- _The problem_
Read the records and write them out again exactly.

-------- Records for this exercise --------

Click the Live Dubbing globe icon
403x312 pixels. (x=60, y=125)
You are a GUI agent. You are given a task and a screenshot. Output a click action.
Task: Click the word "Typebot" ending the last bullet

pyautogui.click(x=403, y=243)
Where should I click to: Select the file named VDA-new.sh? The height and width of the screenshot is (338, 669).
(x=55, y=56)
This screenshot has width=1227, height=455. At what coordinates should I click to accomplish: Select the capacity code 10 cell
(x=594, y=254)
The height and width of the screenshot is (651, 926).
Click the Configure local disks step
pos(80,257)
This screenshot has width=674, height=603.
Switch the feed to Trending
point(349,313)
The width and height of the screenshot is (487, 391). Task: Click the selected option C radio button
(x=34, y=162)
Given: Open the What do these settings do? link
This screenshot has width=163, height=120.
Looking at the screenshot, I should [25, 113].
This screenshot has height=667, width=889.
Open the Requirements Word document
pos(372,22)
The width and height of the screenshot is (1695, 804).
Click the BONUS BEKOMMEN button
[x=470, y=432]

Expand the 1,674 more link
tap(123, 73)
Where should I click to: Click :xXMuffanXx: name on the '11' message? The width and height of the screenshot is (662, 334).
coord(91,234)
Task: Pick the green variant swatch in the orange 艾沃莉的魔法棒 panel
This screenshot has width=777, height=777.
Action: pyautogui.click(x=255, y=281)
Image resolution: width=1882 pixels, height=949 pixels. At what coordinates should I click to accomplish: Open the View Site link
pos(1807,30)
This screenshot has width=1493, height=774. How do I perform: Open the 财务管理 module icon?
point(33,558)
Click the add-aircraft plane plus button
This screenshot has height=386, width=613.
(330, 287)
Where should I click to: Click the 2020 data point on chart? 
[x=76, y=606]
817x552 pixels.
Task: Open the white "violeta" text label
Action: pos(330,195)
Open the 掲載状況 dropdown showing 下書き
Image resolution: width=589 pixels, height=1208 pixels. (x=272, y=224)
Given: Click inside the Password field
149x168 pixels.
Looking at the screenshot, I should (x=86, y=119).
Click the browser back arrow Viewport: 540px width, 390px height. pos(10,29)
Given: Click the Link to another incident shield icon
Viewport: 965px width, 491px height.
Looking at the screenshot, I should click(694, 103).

--------

- _Response to this task_
Click the Live Dubbing globe icon
403x312 pixels. (x=60, y=125)
You are a GUI agent. You are given a task and a screenshot. Output a click action.
Task: Click the word "Typebot" ending the last bullet

pyautogui.click(x=403, y=243)
Where should I click to: Select the file named VDA-new.sh? The height and width of the screenshot is (338, 669).
(x=55, y=56)
This screenshot has width=1227, height=455. At what coordinates should I click to accomplish: Select the capacity code 10 cell
(x=594, y=254)
The height and width of the screenshot is (651, 926).
Click the Configure local disks step
pos(80,257)
This screenshot has width=674, height=603.
Switch the feed to Trending
point(349,313)
The width and height of the screenshot is (487, 391). Task: Click the selected option C radio button
(x=34, y=162)
Given: Open the What do these settings do? link
This screenshot has width=163, height=120.
Looking at the screenshot, I should [25, 113].
This screenshot has height=667, width=889.
Open the Requirements Word document
pos(372,22)
The width and height of the screenshot is (1695, 804).
Click the BONUS BEKOMMEN button
[x=470, y=432]

Expand the 1,674 more link
tap(123, 73)
Where should I click to: Click :xXMuffanXx: name on the '11' message? The width and height of the screenshot is (662, 334).
coord(91,234)
Task: Pick the green variant swatch in the orange 艾沃莉的魔法棒 panel
This screenshot has width=777, height=777.
Action: pyautogui.click(x=255, y=281)
Image resolution: width=1882 pixels, height=949 pixels. At what coordinates should I click to accomplish: Open the View Site link
pos(1807,30)
This screenshot has width=1493, height=774. How do I perform: Open the 财务管理 module icon?
point(33,558)
Click the add-aircraft plane plus button
This screenshot has height=386, width=613.
(330, 287)
Where should I click to: Click the 2020 data point on chart? 
[x=76, y=606]
817x552 pixels.
Task: Open the white "violeta" text label
Action: pos(330,195)
Open the 掲載状況 dropdown showing 下書き
Image resolution: width=589 pixels, height=1208 pixels. (x=272, y=224)
Given: Click inside the Password field
149x168 pixels.
Looking at the screenshot, I should (x=86, y=119).
Click the browser back arrow Viewport: 540px width, 390px height. pos(10,29)
Given: Click the Link to another incident shield icon
Viewport: 965px width, 491px height.
Looking at the screenshot, I should click(694, 103).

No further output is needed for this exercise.